Она, не произнося более ни слова, жестом, полным мрачного торжества и отвращения, указала на правую руку покойного. Там, под полупрозрачной, чужеродной плотью, зияли они — десяток шаринганов. Не глаз, нет, а именно шаринганов: этих символов проклятия, силы и страдания, вживленных, как трофеи, в чужую плоть. Каждый — отдельная украденная судьба, отдельная загубленная жизнь клана Учиха.
Увидев это, Фугаку ахнул. Но это был не возглас ужаса, а нечто вроде глухого, подземного гула, что предвещает извержение вулкана. Всё его лицо, обычно столь непроницаемое, исказилось сперва немым непониманием, а затем — такой первобытной, всепоглощающей яростью, что казалось, воздух вокруг него содрогнулся.

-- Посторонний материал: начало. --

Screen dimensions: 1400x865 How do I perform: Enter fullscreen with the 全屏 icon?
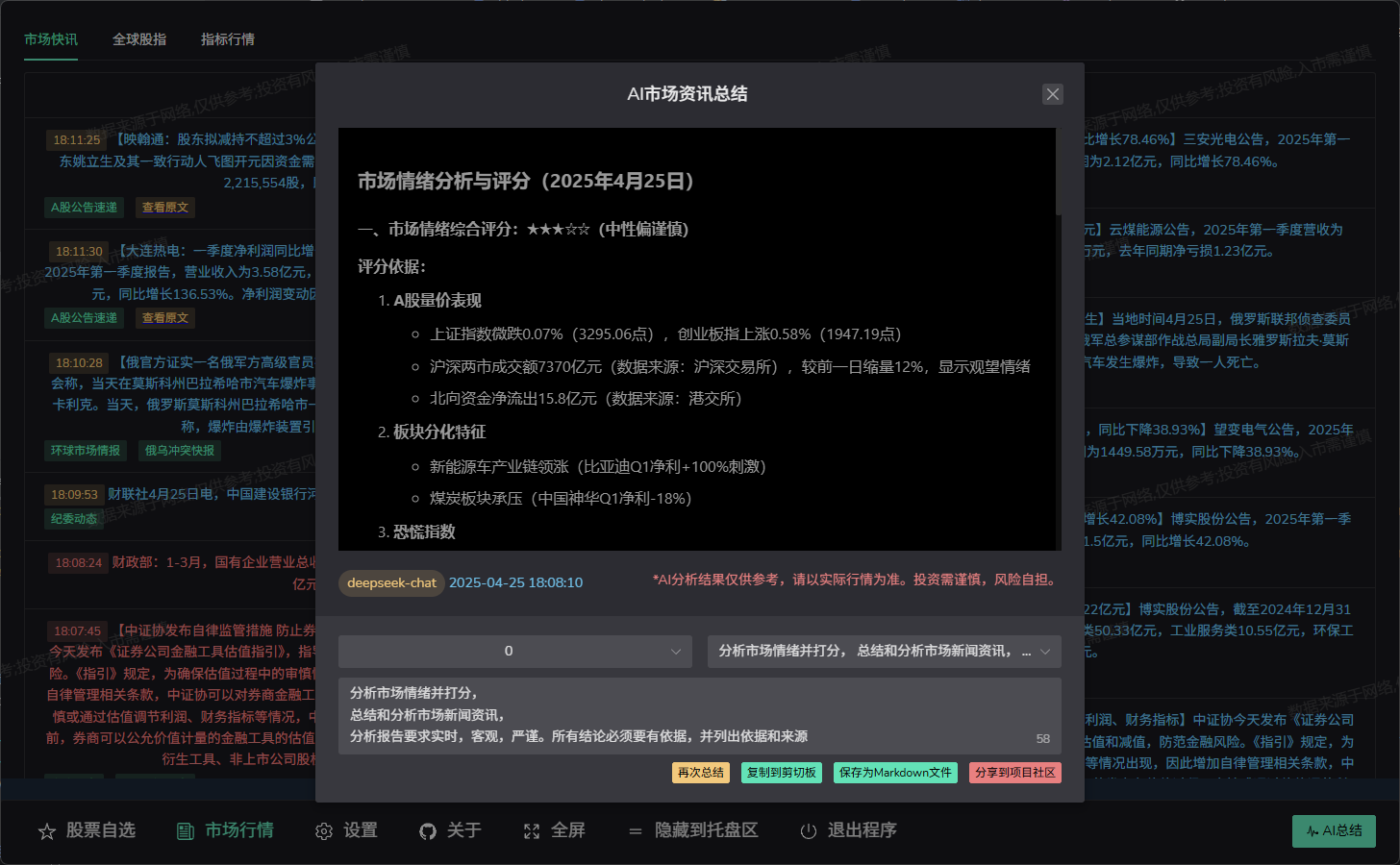tap(532, 830)
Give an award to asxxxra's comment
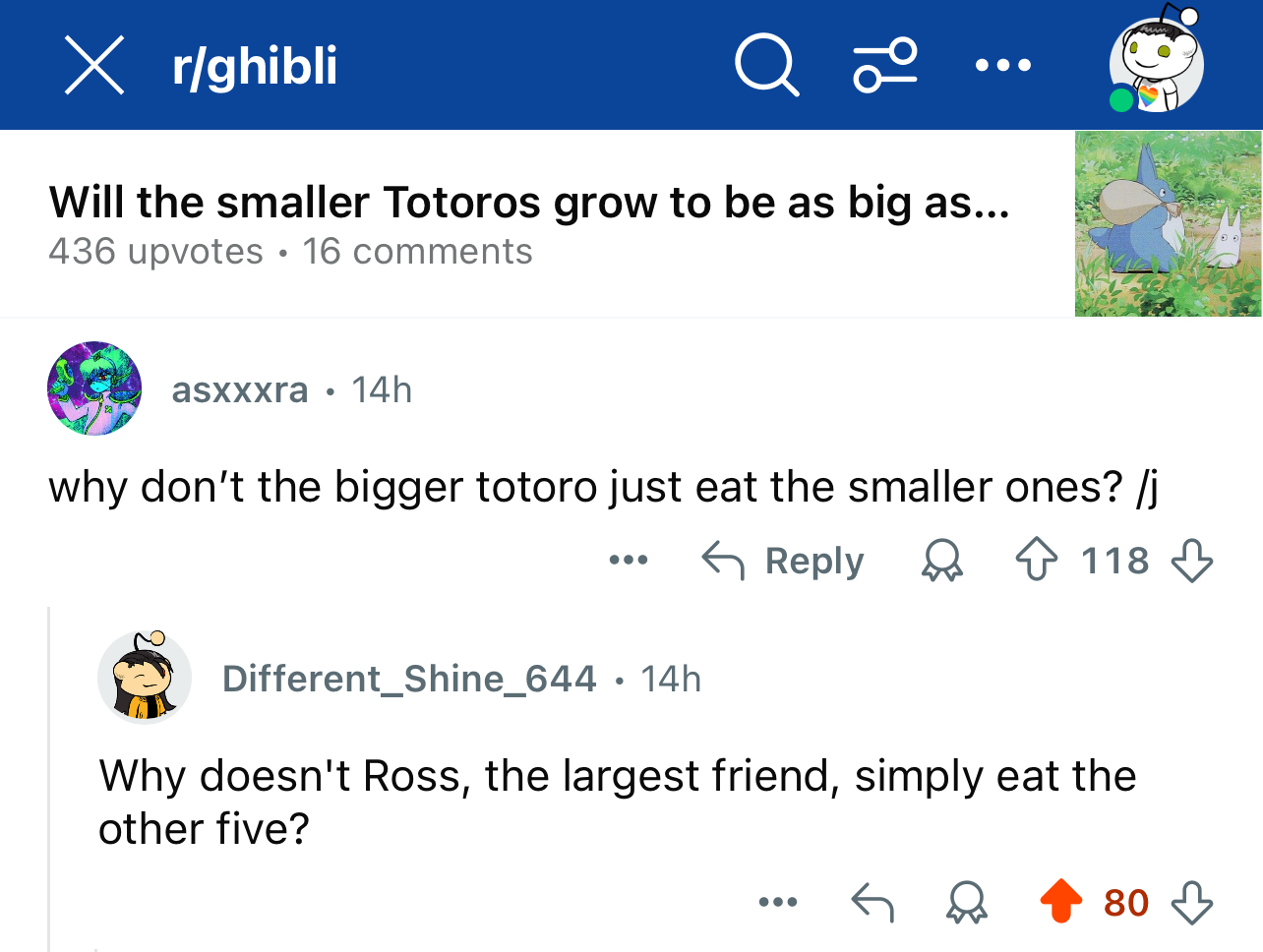 click(941, 561)
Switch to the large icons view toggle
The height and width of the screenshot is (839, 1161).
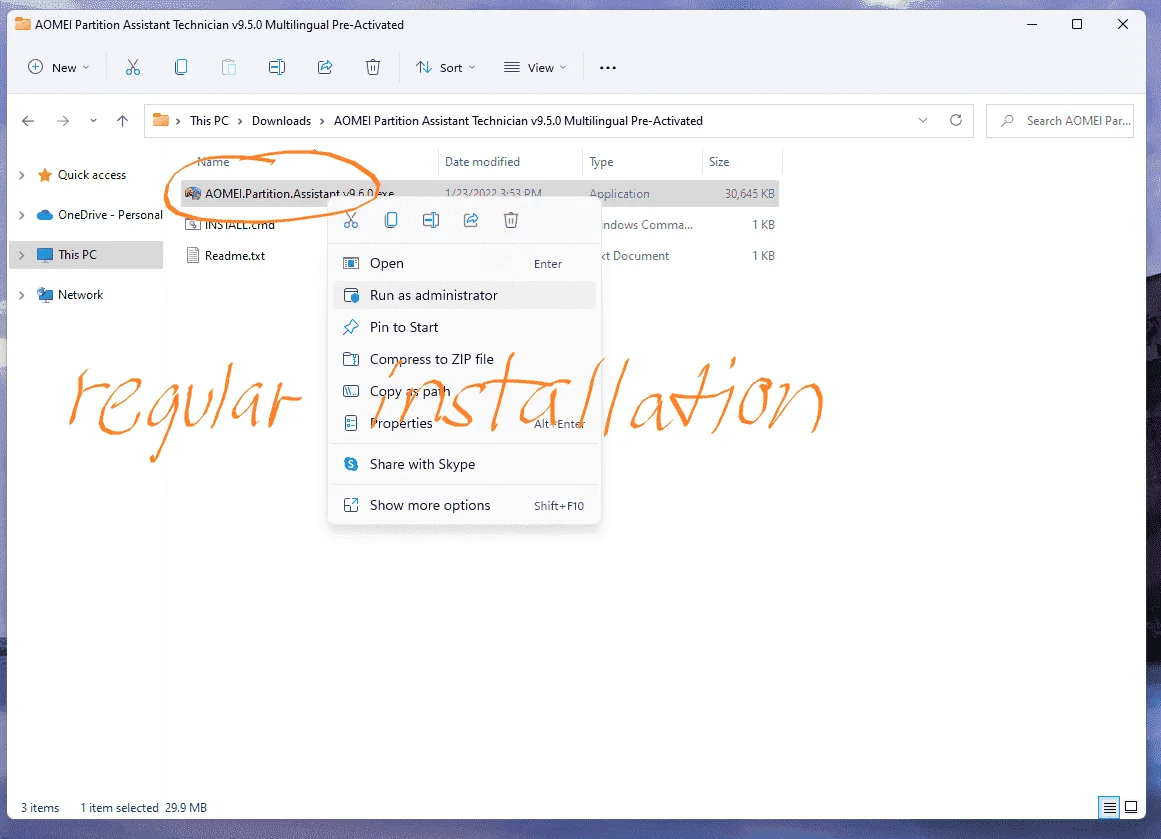click(1131, 807)
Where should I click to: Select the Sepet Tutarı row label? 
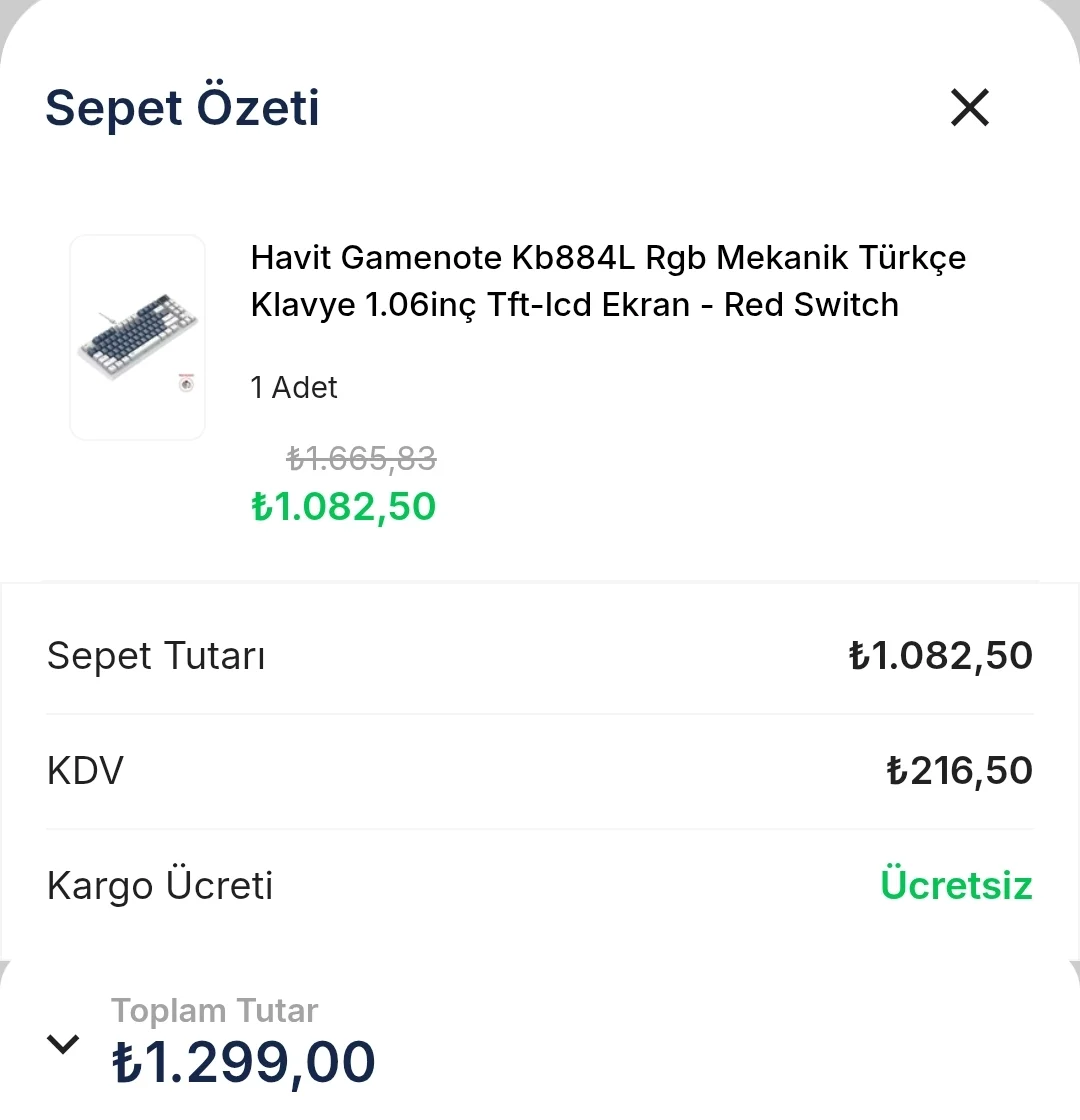[156, 657]
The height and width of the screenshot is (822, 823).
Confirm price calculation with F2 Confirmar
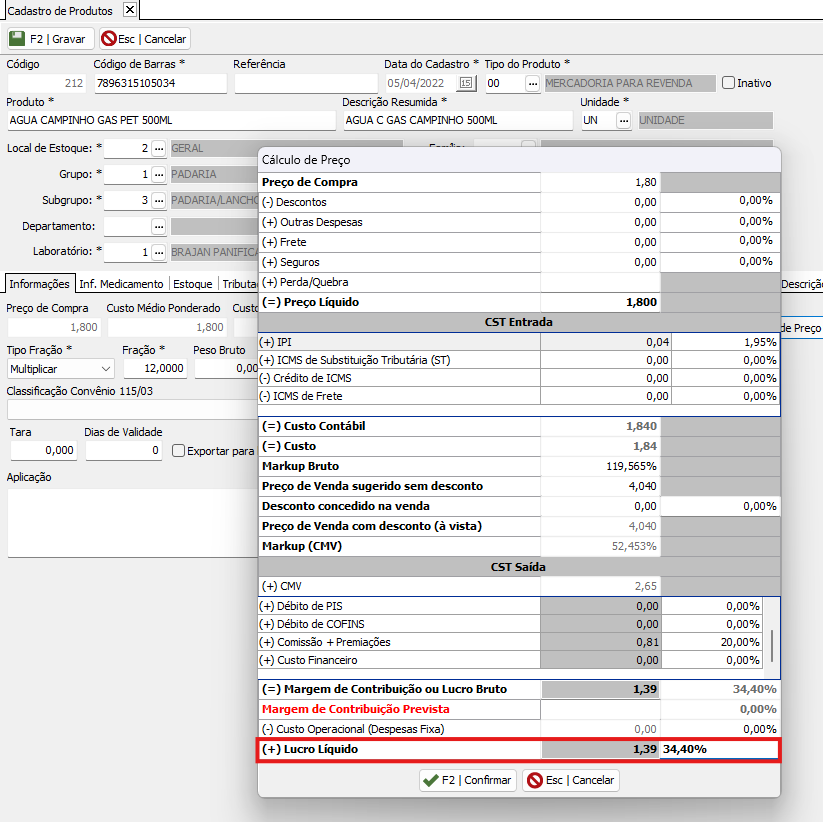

Дикий, животный вопль застрял у него в горле. В его глазах, теперь пылающих уже не шаринганом, а чистейшим адским пламенем, мелькнуло одно-единственное, безумное желание: наброситься. Наброситься на этот бездыханный труп, разорвать эту кощунственную конечность, растерзать то, что уже и так было мертво, но чье существование оскорбляло саму память его рода. Но Минато был уже рядом. Его рука легла на плечо Фугаку не как приказ Хокаге, а как железная скоба, сдерживающая порыв безумия.
— Не надо, — выдохнул он, и в этом шёпоте была не просьба, а констатация невозможности. — Не надо. Это уже ничего не изменит. - Цунадэ, наблюдая эту немую сцену с холодной отстранённостью хирурга, заговорила вновь, возвращая их к страшной практике: — Я, конечно, могу попытаться извлечь глаза… — её голос был расчётлив и лишён всякой сентиментальности. — Но Орочимару вживил их… особым образом. Срослись с чужеродной плотью, с этими клетками моего деда. При изъятии я почти наверняка их поврежу. Обращу в бесформенную массу. Поэтому… предлагаю два пути. Либо уничтожить. Обратить в пепел вместе со всей этой мерзостью. Либо… — она сделала маленькую паузу, — поместить руку в банку с консервирующей жидкостью. И спрятать. Навеки. — Пусть рука с шаринганами останется в клане Учиха, — проговорил Минато, его мысль работала быстро, находя политический, хоть и мучительный, выход. — Под вашим замком. Вашим надзором. Это… будет справедливо. - Но Фугаку медленно, будто сквозь туман бешенства, покачал головой: — Нет. Хранить это среди нас… это всё равно что держать змею у сердца. Я думаю… будет лучше спрятать их там, где уже хранятся иные тайны. В храме Шинигами. Если… если Кушина-сама позволит. - Мысль была чудовищной и гениальной в своей чудовищности. Спрятать плоды предательства и воровства — в самом сердце древнего культа, рядом с божеством смерти: — Хорошо, — кивнул Минато. — Я спрошу у неё. - Затем его взгляд упал на останки Данзо, и в глазах его вспыхнуло нечто твёрдое и беспощадное: — Что же до самого трупа… то его лучше сжечь. Тайно. Такой человек… такая жизнь… недостойна ни могилы, ни памятника. Только огня и забвения.
И всё так и свершилось. С молчаливого, тяжёлого согласия Кушины, для которой храм Шинигами был теперь и убежищем, и залогом её собственной жизни, та кощунственная реликвия — рука, слепленная из клеток Первого и усыпанная ворованными очами Учих, — была помещена в толстостенный сосуд с жидкостью, холодной и безразличной, как сама вечность. И скрыта в самых тёмных, самых забытых недрах храма, под сенью древнего божества, ставшего невольным хранителем ужаса.
Что же до тела Шимуры Данзо, то оно не удостоилось даже тайных похорон. В глухой чащобе 44-го полигона, в том месте, что с горькой иронией прозвали «Лесом Смерти», вдали от чужих глаз, был сложен скромный костёр. Огонь, жадный и беспристрастный, принял в себя то, что когда-то было волей, амбицией и тайной. Он пожирал плоть, кости, гримасу на замёрзшем лице, не оставляя ничего, кроме горстки пепла, который тут же развеял беспокойный, пронизывающий ветер. Ни могилы, ни памяти. Лишь пепел, смешанный с грязью того самого леса, что был свидетелем стольких иных, безвестных смертей. И казалось, сама природа, усталая и равнодушная, вздохнула с облегчением, приняв в свою утробу этот последний, тёмный плод человеческого расчета и безумия.